Church Street, Soho.
Nov. 21. 1775.
AN
ESSAY
ON
G L E E T S, &c.
I ENTER in the subject without any preamble.
A gleet, by the want of skill in those who undertake to cure venereal diseases, is but too often the sad consequence[8] of a virulent gonorrhœa.
The running is ever more or less coloured, often of a green tint, more often of a pale yellow, and sometimes of a dark brown, a little blood being mixed with it.
The matter discharged comes from the ulcerated glands of the internal tunic of the urethra: but when the running suddenly increases, it always proceeds, or from an inflammation of the muscular tunic, as happens after too freely enjoying the bottle and the company of women, or from a rarefaction of the fluids[9], caused by the expansion of the internal air; as happens in spring and autumn, two seasons where the atmosphere, being less elastic, does not oppose so great a resistance to the action of the internal air.

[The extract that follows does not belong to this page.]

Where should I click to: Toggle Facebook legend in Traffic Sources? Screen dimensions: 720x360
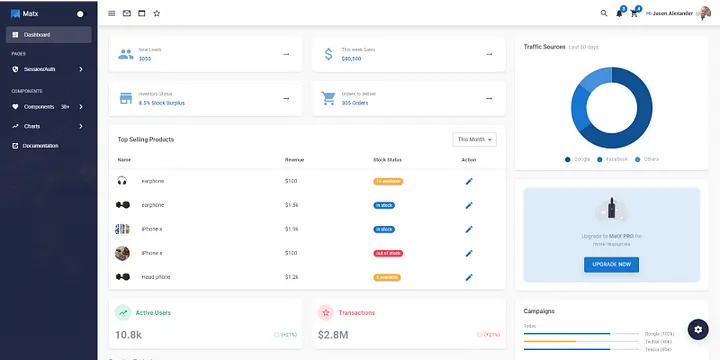(x=612, y=159)
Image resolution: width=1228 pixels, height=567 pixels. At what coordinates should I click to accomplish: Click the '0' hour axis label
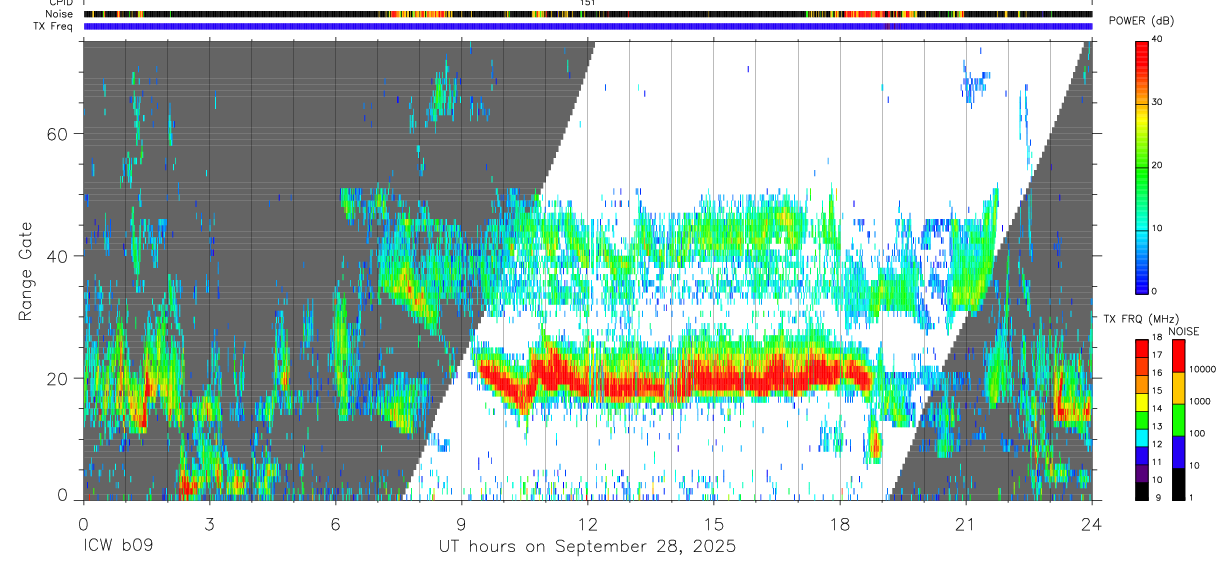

Formerly the running was attributed to a relaxation of the affected parts, an opinion still in credit among the ignorant; but by introducing a probe in the urethra, every one may be convinced that it is wholly caused by ulcers. Daran, who first made this discovery, attempted to cure gleets by suppurative bougies. His method was soon adopted as the most rational, and ever since followed by the best practitioners. Undoubtedly it proved successful in many cases; but in many others proved abortive, even in the hands of Daran himself.
Long I had not seen bougies employed for curing gleets, without finding them often ineffectual: however, as it was not my province to treat venereal diseases, this method had not engaged my attention. Mere chance afterwards obliged me to turn my thoughts to the subject, as I shall now relate with the reader’s permission.
Calling one morning on an intimate friend of mine at Paris, I found him involved in the deepest melancholy. On enquiring into the cause, he acquainted me, that having been so long in the hands of Daran for the cure of a gleet, he at last thought himself free of it, when, on a sudden, he was cruelly disappointed. Upon which he begged of me to give him any advice in my power, his situation being extremely critical on the point of marriage with a young lady of fortune whom he loved, and with whom he could not bear the thought of engaging, while under so cruel a circumstance. On this I said to him all that occurred to me just then for his consolation.